Task details :: Of the entries below, return only those lines from the line with "Task: Click the pin" to the line with "Given: Collapse the Serie A league section", exactly, both included.

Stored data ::

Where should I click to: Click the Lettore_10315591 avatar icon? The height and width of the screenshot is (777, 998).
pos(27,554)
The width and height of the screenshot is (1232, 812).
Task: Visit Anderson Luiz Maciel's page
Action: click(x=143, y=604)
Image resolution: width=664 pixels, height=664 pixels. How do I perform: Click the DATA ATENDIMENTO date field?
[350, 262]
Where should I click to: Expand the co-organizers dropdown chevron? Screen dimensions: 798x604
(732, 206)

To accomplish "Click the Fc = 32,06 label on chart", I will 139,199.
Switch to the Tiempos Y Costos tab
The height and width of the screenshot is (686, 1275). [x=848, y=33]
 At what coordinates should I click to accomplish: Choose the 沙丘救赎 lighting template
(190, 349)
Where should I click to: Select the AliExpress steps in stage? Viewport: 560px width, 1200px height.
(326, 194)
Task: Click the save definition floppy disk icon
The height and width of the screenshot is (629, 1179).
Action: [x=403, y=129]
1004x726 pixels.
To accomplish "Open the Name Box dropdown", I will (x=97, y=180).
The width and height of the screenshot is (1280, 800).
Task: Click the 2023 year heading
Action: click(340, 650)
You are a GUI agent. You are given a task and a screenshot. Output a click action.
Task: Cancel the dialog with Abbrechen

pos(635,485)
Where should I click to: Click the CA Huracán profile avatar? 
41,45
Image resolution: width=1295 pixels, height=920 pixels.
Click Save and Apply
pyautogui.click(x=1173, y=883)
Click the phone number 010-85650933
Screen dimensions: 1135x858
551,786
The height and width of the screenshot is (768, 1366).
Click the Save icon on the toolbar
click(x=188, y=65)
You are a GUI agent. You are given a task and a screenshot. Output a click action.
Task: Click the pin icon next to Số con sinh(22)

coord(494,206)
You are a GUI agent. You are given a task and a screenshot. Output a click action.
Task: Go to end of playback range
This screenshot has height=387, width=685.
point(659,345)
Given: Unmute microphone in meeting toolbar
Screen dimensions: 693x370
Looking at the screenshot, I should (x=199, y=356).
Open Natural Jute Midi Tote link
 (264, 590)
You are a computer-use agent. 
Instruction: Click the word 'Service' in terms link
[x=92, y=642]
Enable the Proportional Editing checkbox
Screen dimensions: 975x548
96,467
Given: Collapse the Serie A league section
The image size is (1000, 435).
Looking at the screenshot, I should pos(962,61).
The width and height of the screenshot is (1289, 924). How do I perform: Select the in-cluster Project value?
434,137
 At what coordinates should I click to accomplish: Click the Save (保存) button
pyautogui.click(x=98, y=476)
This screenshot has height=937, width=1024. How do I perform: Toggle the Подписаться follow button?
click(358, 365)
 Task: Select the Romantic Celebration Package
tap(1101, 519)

Exercise answer ::
Task: Click the pin icon next to Số con sinh(22)

coord(494,206)
You are a GUI agent. You are given a task and a screenshot. Output a click action.
Task: Go to end of playback range
This screenshot has height=387, width=685.
point(659,345)
Given: Unmute microphone in meeting toolbar
Screen dimensions: 693x370
Looking at the screenshot, I should (x=199, y=356).
Open Natural Jute Midi Tote link
 (264, 590)
You are a computer-use agent. 
Instruction: Click the word 'Service' in terms link
[x=92, y=642]
Enable the Proportional Editing checkbox
Screen dimensions: 975x548
96,467
Given: Collapse the Serie A league section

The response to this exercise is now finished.